- _Description of the task_
Only the lines from the one containing "Screen dimensions: 1568x771" to the end of the material are to be copied, exactly and in full; images stay out.

- _Records for the task_
━━━

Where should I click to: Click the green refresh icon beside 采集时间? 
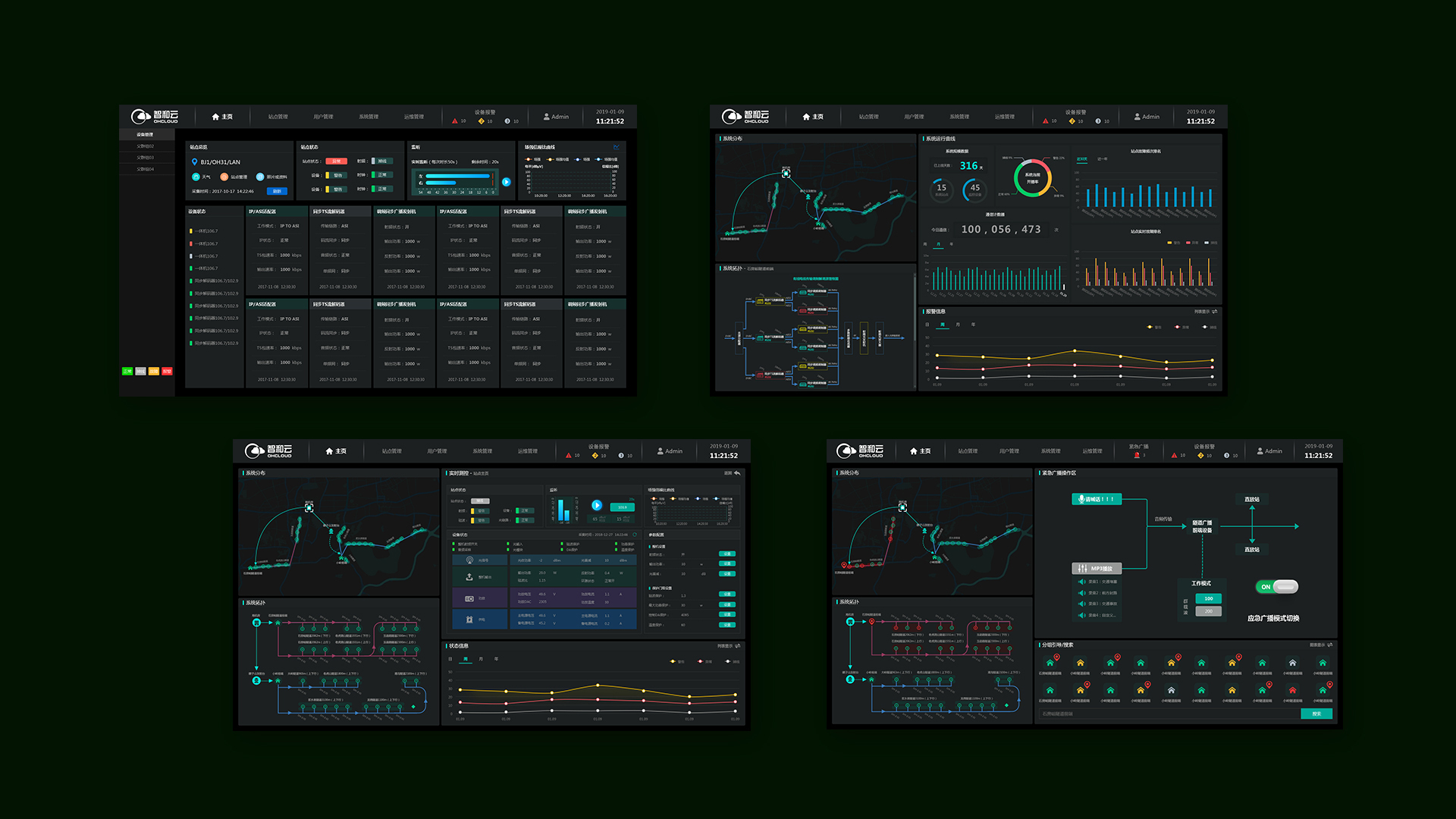[x=635, y=535]

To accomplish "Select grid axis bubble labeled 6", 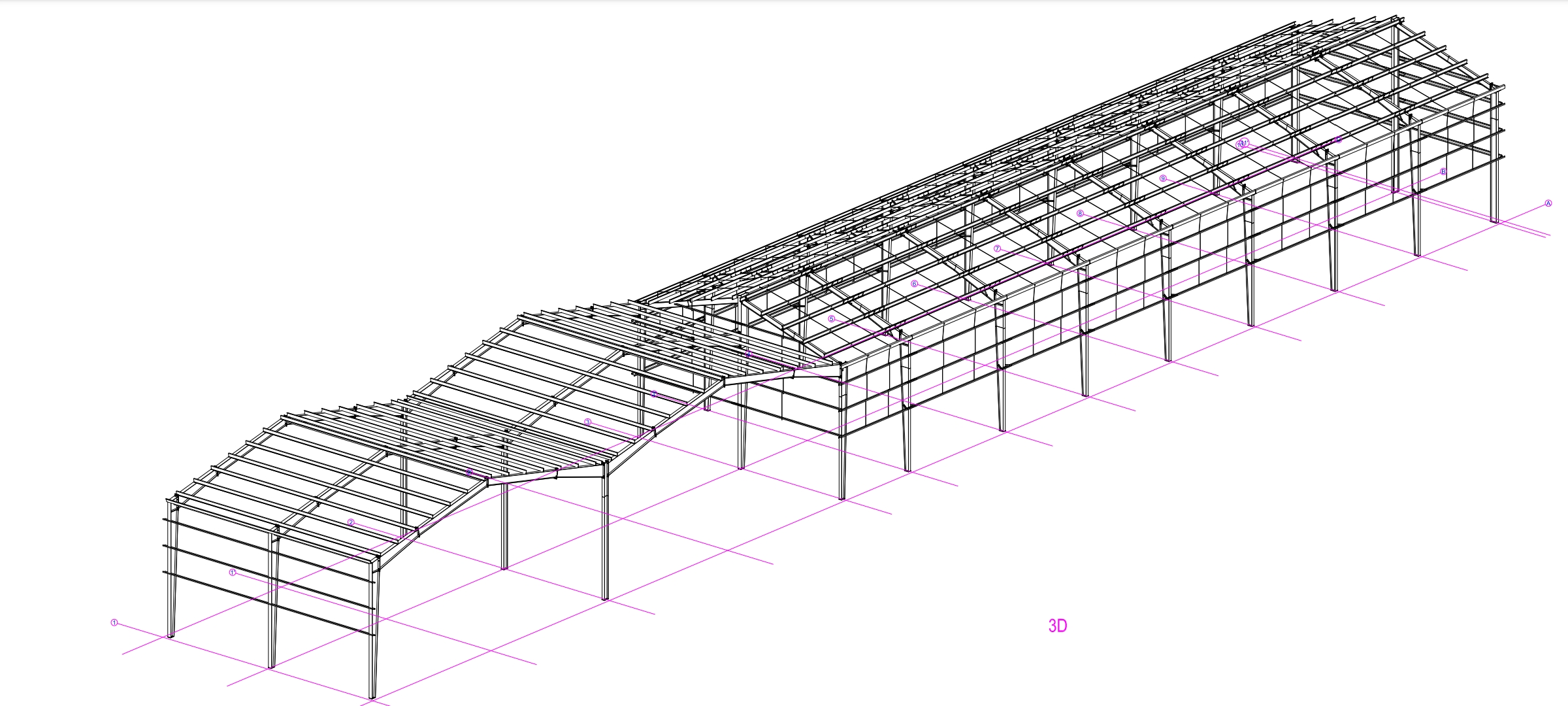I will pyautogui.click(x=915, y=284).
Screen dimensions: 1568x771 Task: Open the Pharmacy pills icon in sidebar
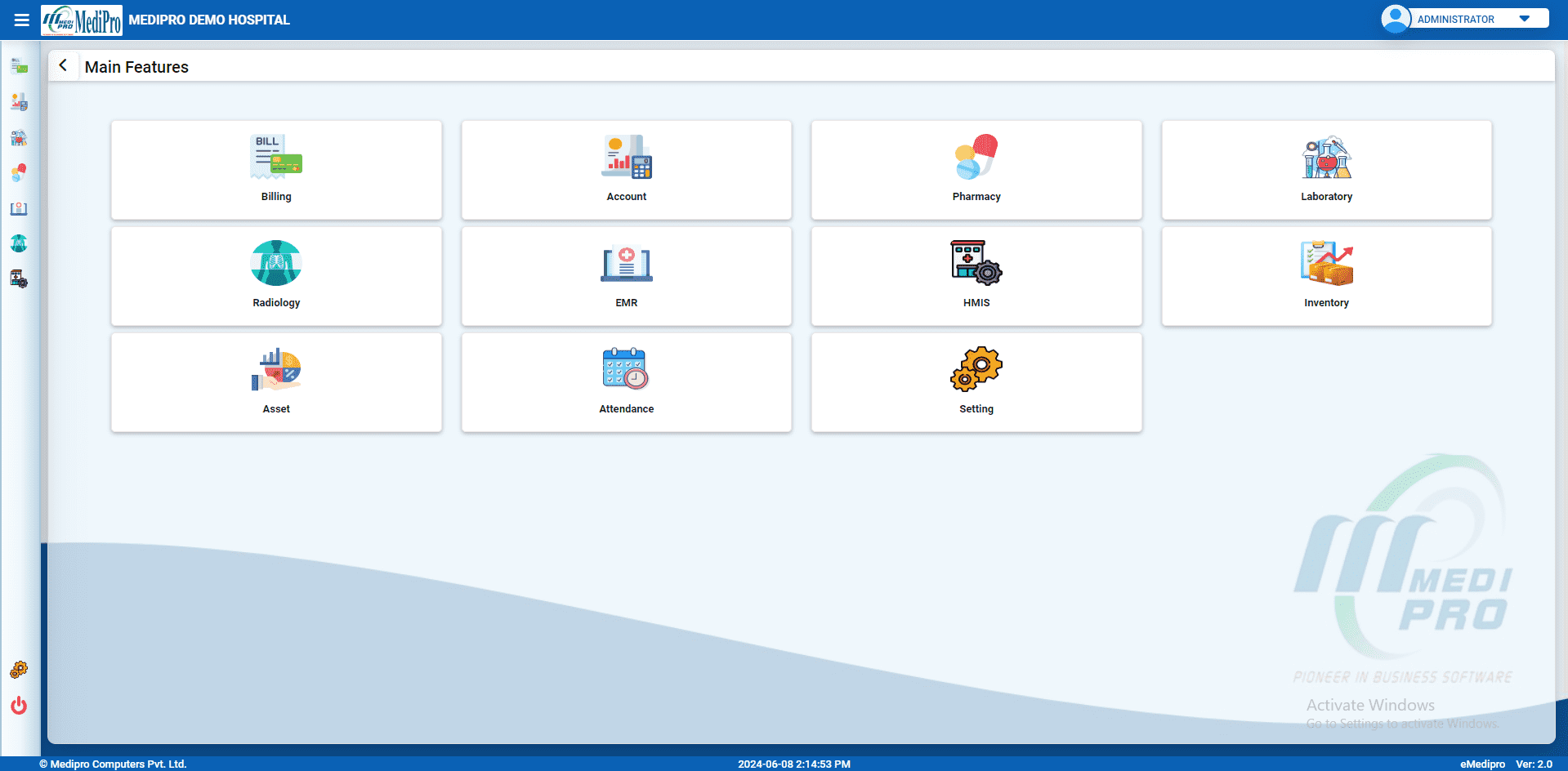click(x=19, y=172)
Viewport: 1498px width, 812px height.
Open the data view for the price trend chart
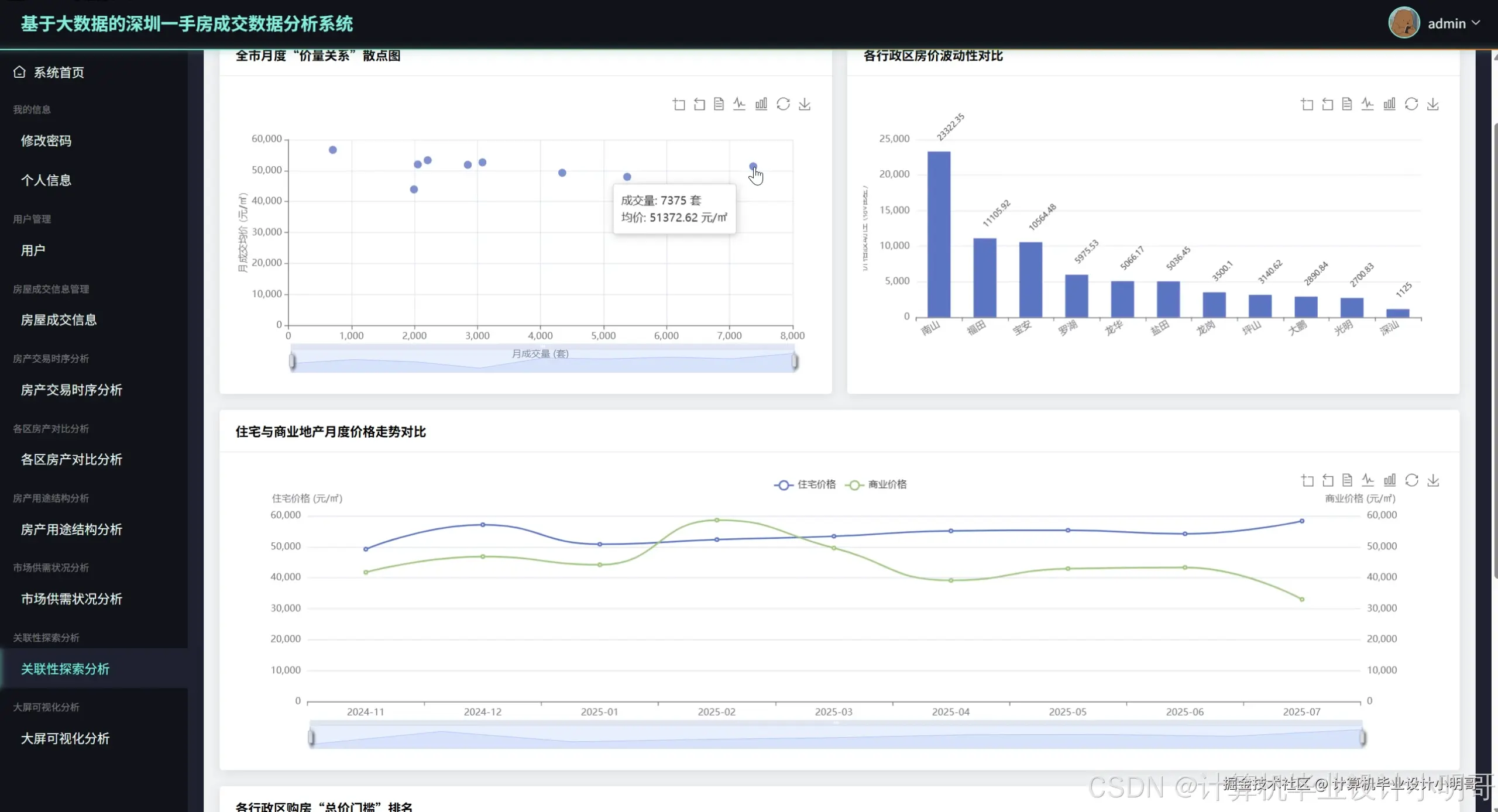(x=1348, y=480)
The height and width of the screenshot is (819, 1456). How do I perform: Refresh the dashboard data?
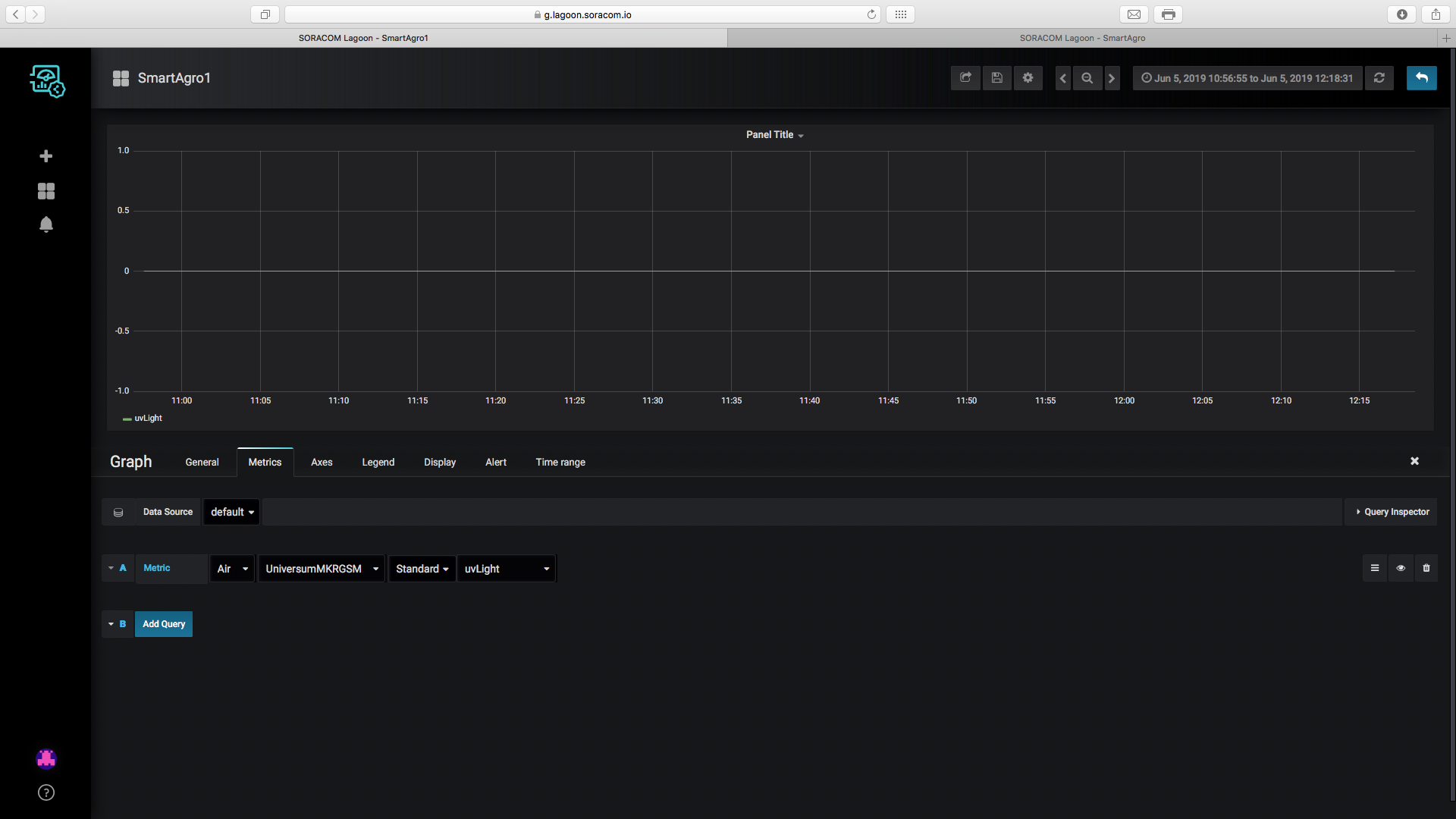(x=1379, y=78)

━━━

- _Answer to this exercise_
Screen dimensions: 1568x771 Task: Open the Pharmacy pills icon in sidebar
click(x=19, y=172)
Viewport: 1498px width, 812px height.
Open the data view for the price trend chart
(x=1348, y=480)
The height and width of the screenshot is (819, 1456). How do I perform: Refresh the dashboard data?
(x=1379, y=78)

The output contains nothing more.